L'accent chantant des Pyrénées, le terrain de jeu de son enfance, Michel Lanne a fait du chemin depuis ses premiers pas vers les hauteurs. De massif en massif, de montagne en montagne, il a fait ses gammes en changeant de souliers entre les sommets, tantôt baskets aux pieds, tantôt en crampons, en chaussures de ski ou en chaussons d'escalade. Aujourd’hui, guide de haute montagne, membre du PGHM (peloton de gendarmerie de haute montagne) et traileur, Michel Lanne est avant tout un bon vivant. Il apprécie autant le goût de l'effort que celui d'une bonne bière ou d'un burger XXL !
Dans l'élite du trail ces dix dernières années, il a donné une nouvelle image à cette pratique où l'objectif de performance peut parfois faire oublier le plaisir simple de courir en montagne. Pourtant, des performances, il en cumule quelques unes ! Vainqueur du Marathon du Mont-Banc en 2013,
de la CCC en 2016, de la TDS en 2017 et de la Maxi Race en 2019, Michel Lanne fait incontestablement partie de l'histoire du trail de cette dernière décennie ! Jeune retraité du circuit international, si on ne le voit plus sur les lignes de départ, Michel semble n'avoir jamais été autant actif ! Rien ne s'arrête puisque l'objectif reste le même : le plaisir dans le dépassement. À traileur épicurien, interview épicurienne...
Qu'est ce qui différencie la course pour soi et la course en compétition ?
En vérité, il n'y pas tellement de différences… J'ai couru pour moi ces deux dernières années, je ne me suis aligné sur aucun départ et je réalise qu'il n'y a pas tellement de changement. Je me rends surtout compte que ce qui me donne envie d'aller courir et ce qui me donne envie de me dépasser et de chercher des challenges, c'est la passion et l'envie d'aller faire ça !

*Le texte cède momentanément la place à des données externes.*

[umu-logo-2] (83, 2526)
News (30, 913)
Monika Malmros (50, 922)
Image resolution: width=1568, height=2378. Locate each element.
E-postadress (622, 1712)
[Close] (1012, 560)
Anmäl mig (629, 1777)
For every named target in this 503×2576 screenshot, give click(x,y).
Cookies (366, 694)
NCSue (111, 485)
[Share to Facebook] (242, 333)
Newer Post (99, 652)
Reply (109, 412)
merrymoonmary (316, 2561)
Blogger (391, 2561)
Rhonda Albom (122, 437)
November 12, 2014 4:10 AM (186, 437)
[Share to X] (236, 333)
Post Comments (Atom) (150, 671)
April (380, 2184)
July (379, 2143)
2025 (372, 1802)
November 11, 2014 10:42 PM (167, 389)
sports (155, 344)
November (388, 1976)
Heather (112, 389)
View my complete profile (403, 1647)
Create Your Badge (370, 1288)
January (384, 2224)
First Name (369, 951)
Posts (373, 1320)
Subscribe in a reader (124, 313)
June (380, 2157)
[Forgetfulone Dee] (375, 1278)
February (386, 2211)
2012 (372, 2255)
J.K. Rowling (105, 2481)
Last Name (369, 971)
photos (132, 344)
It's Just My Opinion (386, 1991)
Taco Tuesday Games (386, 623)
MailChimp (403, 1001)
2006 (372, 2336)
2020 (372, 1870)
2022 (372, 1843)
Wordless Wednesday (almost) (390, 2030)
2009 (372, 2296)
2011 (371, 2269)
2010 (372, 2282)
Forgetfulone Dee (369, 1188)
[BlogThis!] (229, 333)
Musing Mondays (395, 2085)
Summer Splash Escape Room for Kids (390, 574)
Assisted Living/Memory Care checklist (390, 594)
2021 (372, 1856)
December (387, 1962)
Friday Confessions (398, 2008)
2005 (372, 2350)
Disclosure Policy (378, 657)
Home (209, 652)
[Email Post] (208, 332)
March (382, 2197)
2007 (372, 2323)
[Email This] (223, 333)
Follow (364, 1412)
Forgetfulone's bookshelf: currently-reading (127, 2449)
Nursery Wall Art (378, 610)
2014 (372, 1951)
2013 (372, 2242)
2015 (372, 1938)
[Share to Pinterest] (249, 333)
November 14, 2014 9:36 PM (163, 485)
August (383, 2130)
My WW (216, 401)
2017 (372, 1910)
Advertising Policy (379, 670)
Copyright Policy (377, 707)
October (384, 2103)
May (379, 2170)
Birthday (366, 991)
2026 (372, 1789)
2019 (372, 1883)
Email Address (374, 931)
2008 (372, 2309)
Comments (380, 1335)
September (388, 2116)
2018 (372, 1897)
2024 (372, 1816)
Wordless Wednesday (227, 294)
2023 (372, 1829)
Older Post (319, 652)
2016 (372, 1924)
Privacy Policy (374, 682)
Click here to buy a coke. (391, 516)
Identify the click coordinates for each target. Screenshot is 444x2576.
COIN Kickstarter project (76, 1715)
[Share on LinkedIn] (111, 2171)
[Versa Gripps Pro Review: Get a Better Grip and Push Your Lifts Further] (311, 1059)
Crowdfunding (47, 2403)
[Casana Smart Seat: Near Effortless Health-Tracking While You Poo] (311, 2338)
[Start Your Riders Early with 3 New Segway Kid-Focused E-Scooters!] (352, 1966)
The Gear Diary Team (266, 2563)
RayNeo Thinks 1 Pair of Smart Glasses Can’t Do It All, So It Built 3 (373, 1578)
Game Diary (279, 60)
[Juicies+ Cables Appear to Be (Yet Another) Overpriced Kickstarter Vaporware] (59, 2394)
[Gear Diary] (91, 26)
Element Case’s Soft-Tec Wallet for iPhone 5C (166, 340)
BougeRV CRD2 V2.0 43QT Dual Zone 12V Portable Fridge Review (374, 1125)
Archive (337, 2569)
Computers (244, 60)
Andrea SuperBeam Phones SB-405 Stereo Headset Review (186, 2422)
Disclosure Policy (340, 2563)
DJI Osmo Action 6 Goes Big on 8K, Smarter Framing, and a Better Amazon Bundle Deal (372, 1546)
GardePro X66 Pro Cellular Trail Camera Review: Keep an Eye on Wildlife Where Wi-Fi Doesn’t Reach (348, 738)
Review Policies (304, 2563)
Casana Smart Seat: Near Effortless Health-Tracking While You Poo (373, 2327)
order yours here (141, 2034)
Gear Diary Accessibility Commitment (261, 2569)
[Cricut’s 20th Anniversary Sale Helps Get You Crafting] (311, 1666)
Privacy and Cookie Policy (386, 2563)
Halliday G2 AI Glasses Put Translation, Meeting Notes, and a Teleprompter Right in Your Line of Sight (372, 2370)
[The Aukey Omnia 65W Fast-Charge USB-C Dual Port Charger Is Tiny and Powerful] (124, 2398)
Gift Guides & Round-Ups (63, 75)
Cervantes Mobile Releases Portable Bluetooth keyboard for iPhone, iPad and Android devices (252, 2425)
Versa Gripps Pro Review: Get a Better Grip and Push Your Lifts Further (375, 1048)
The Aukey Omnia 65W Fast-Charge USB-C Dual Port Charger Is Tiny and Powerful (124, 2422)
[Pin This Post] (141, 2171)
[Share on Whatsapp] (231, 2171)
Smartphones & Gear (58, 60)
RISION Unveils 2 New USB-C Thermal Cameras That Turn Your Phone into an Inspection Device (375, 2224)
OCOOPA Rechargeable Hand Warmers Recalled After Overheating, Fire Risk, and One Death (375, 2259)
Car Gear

Pendant dix ans, j'avais l'impression que la course en compétition était un peu la finalité de tout mon entraînement. Et oui, ça l'est d'une façon ou d'une autre, tout dépend ce que tu recherches. Quand tu recherches le résultat ou d'être maintenu dans un team, l’aboutissement chiffré, c'est à dire, est ce que tu es numéro 1 ? Est ce que tu n'es pas numéro 1 ? Est ce que tu es un peu meilleur que les autres ? Alors oui, c'est sûr que la compétition est un aboutissement. Mais maintenant, je me donne pourtant les mêmes objectifs. Quand je vais courir, j'essaie de définir des objectifs : des traversées de massifs, des enchaînements… Comme sur le circuit ! Ce qui me maintient là dedans, c'est toujours l'envie de dépassement de soi, pour moi-même, pas envers les autres. Ça a toujours été le cas. Quand je faisais de la compétition, c'était aussi pour moi-même. Je me demandais si j'étais capable de faire cette course, de faire tel chrono ou si j'étais capable d'être meilleur que les autres. Mais finalement, c'était toujours un challenge avec moi, je ne courais pas contre les autres. Aujourd'hui, je n'ai plus de dossard et je ne suis plus autant regardé qu'avant mais finalement ce qui me motive, ce n'est pas cela. Je suis motivée par cette passion et cette envie de dépasser un peu ce qui est réalisable… Je m'en aperçois quand je rentre d'une sortie ou je suis allé vraiment chercher loin. Quand je suis autant exténué qu'après une course, là, je me dis que je suis aussi satisfait qu'il y a deux ans quand je finissais dans ce même état après une course. Donc, qu'est-ce qui différencie la course en compétition et la course pour soi ? En réalité, rien du tout! C'est un état d'esprit et un challenge personnel. La compétition était aussi un challenge personnel mais entouré d'autres personnes.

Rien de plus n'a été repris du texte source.